Task prompt
After finding the line containing "Task: Click the clock icon beside Last pushed" below, please output that line and each following one through the line containing "Image resolution: width=682", exactly as written.

Record extracts
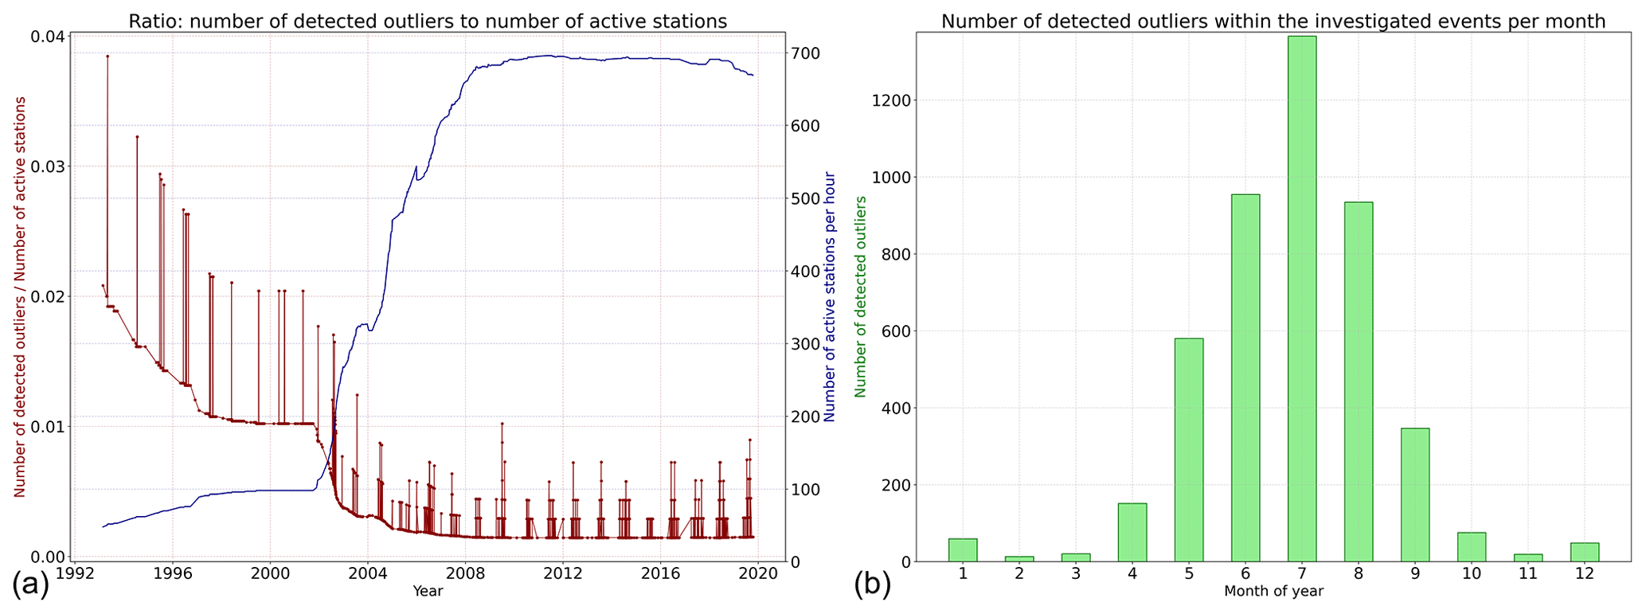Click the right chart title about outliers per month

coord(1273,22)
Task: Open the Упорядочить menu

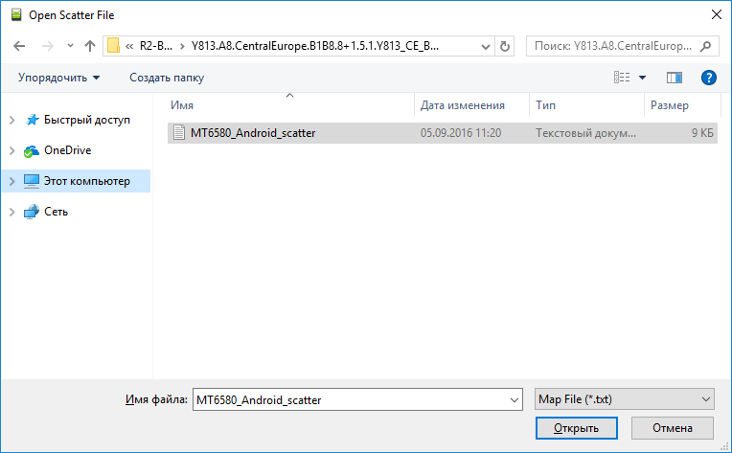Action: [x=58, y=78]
...
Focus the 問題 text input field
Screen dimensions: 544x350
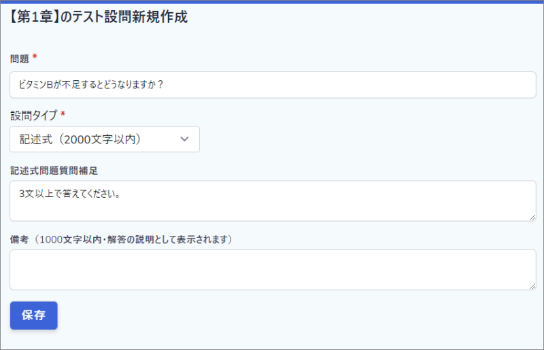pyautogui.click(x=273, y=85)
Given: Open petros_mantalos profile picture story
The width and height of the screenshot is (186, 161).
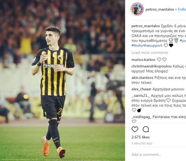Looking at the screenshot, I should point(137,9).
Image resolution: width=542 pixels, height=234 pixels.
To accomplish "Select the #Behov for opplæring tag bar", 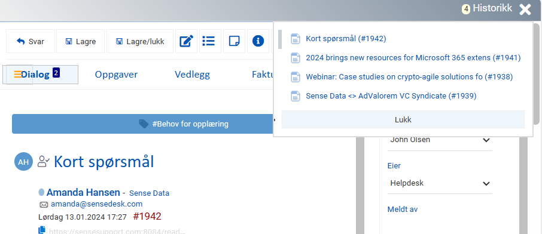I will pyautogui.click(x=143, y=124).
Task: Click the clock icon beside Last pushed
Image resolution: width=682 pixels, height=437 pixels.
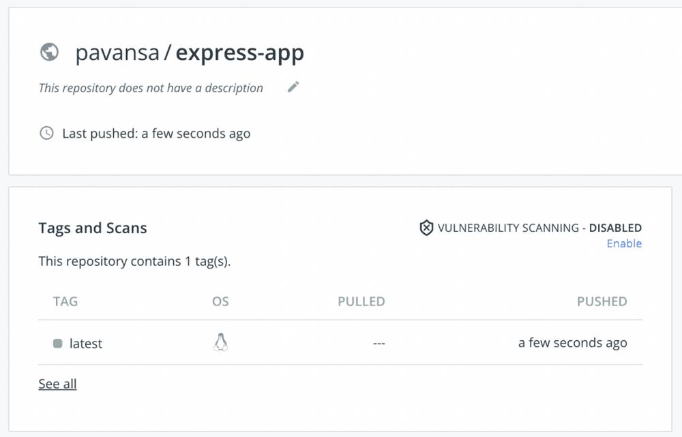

Result of this task
Task: Click the clock icon beside Last pushed
Image resolution: width=682 pixels, height=437 pixels.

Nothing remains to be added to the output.